WORK ORDER: A verbatim reproduction of the lines below, from the line containing "Click the grey-circled 5 in the top hex row" through the line containing "Given: Go to last page arrow icon", both ends included, is the whole required output.

[Start of section]

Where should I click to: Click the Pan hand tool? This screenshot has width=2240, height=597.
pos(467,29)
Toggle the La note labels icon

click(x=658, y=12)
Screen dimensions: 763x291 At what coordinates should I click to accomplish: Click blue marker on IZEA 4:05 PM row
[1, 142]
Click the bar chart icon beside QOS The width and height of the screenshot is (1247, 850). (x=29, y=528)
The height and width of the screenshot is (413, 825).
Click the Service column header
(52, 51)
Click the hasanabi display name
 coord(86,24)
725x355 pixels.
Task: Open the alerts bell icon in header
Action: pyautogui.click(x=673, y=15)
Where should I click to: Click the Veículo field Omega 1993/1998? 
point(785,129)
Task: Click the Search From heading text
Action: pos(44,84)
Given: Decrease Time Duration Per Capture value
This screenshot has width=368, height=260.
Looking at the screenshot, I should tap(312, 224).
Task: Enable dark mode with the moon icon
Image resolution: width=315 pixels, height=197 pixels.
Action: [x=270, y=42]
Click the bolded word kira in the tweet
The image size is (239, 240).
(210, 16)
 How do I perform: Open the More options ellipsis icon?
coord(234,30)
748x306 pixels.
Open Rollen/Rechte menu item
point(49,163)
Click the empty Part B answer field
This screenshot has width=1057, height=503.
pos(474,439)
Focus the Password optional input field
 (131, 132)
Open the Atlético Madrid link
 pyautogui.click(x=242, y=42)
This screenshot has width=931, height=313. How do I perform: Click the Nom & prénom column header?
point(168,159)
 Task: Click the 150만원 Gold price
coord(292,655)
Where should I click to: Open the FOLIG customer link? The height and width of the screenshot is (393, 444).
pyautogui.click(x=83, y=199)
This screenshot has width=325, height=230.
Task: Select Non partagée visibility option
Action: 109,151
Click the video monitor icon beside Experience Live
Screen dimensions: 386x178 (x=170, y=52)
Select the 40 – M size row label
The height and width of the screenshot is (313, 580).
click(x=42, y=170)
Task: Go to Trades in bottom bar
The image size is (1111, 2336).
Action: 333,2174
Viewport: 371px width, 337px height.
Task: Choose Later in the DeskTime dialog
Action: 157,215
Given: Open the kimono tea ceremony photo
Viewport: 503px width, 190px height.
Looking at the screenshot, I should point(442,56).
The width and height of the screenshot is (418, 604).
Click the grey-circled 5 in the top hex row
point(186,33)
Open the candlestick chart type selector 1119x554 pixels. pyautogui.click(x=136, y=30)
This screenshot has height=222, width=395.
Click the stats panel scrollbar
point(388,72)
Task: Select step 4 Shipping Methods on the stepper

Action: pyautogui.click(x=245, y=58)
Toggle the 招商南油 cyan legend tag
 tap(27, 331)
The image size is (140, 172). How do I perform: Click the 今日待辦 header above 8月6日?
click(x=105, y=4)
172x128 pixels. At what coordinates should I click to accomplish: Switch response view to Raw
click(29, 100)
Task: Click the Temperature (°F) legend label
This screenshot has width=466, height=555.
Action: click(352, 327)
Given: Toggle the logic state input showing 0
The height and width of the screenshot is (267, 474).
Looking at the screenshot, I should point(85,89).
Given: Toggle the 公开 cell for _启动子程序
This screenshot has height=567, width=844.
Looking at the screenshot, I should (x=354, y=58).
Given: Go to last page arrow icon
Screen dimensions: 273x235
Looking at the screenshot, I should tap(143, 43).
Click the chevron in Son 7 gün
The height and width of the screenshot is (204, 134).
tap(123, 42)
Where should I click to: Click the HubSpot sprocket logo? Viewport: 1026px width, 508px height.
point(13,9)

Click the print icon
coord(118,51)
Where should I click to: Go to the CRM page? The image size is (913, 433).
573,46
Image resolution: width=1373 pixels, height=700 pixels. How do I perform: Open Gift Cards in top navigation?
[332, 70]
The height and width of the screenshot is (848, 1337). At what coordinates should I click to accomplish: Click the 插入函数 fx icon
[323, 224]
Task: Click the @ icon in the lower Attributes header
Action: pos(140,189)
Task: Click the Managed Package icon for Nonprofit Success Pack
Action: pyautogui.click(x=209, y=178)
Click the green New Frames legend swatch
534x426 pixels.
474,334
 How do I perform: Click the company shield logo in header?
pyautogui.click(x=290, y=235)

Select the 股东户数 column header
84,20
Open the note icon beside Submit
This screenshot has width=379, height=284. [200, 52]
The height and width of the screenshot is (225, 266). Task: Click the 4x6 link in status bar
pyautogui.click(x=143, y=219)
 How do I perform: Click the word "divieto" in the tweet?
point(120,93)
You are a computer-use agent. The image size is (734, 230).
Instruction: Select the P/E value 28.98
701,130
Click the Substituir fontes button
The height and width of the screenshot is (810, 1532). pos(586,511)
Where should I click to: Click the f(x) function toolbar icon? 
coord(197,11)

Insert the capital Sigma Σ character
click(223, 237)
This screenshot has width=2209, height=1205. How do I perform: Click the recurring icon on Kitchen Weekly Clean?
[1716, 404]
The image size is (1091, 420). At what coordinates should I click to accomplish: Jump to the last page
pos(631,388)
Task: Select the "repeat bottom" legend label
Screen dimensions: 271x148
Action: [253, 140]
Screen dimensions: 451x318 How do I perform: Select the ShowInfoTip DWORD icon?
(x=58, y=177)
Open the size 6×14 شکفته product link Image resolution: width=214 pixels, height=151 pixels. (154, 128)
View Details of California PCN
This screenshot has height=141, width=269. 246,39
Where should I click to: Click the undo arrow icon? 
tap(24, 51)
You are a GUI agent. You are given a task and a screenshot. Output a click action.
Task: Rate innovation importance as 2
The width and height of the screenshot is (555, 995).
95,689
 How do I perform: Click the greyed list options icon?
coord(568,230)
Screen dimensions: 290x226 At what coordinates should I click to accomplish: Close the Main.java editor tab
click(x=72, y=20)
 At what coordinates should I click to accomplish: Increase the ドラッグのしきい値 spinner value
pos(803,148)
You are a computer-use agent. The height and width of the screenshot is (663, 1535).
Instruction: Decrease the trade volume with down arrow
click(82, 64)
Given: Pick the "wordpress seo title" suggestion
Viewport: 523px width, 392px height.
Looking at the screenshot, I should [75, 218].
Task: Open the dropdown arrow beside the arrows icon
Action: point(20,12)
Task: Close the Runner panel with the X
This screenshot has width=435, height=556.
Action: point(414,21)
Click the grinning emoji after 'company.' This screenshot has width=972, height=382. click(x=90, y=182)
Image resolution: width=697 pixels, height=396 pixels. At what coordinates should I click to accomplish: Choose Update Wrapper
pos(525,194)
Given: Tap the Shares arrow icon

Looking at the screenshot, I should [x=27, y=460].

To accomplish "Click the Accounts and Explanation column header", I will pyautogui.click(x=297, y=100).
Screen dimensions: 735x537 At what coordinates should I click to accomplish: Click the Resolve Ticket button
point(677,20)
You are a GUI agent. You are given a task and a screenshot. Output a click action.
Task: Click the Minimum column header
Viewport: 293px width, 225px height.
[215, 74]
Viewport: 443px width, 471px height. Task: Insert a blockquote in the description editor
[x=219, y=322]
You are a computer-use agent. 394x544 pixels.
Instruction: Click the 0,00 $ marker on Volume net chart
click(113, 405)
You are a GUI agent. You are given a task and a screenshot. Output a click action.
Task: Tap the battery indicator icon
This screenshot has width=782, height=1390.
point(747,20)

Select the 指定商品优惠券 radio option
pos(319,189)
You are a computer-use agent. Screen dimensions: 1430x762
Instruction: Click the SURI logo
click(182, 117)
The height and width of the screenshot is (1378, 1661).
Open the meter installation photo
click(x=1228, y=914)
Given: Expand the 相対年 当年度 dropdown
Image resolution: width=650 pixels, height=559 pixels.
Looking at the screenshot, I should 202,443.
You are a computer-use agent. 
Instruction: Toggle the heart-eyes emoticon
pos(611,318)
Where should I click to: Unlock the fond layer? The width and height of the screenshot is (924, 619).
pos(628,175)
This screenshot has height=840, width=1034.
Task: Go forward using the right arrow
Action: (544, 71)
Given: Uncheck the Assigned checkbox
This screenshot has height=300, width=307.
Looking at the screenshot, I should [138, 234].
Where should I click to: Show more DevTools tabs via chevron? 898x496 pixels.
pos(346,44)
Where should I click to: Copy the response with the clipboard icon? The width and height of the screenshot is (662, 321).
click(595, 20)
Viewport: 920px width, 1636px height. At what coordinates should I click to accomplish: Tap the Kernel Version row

[End of section]

OUTPUT OF THE TASK:
Click the grey-circled 5 in the top hex row
point(186,33)
Open the candlestick chart type selector 1119x554 pixels. pyautogui.click(x=136, y=30)
This screenshot has height=222, width=395.
Click the stats panel scrollbar
point(388,72)
Task: Select step 4 Shipping Methods on the stepper

Action: pyautogui.click(x=245, y=58)
Toggle the 招商南油 cyan legend tag
 tap(27, 331)
The image size is (140, 172). How do I perform: Click the 今日待辦 header above 8月6日?
click(x=105, y=4)
172x128 pixels. At what coordinates should I click to accomplish: Switch response view to Raw
click(29, 100)
Task: Click the Temperature (°F) legend label
This screenshot has width=466, height=555.
Action: click(352, 327)
Given: Toggle the logic state input showing 0
The height and width of the screenshot is (267, 474).
Looking at the screenshot, I should point(85,89).
Given: Toggle the 公开 cell for _启动子程序
This screenshot has height=567, width=844.
Looking at the screenshot, I should (x=354, y=58).
Given: Go to last page arrow icon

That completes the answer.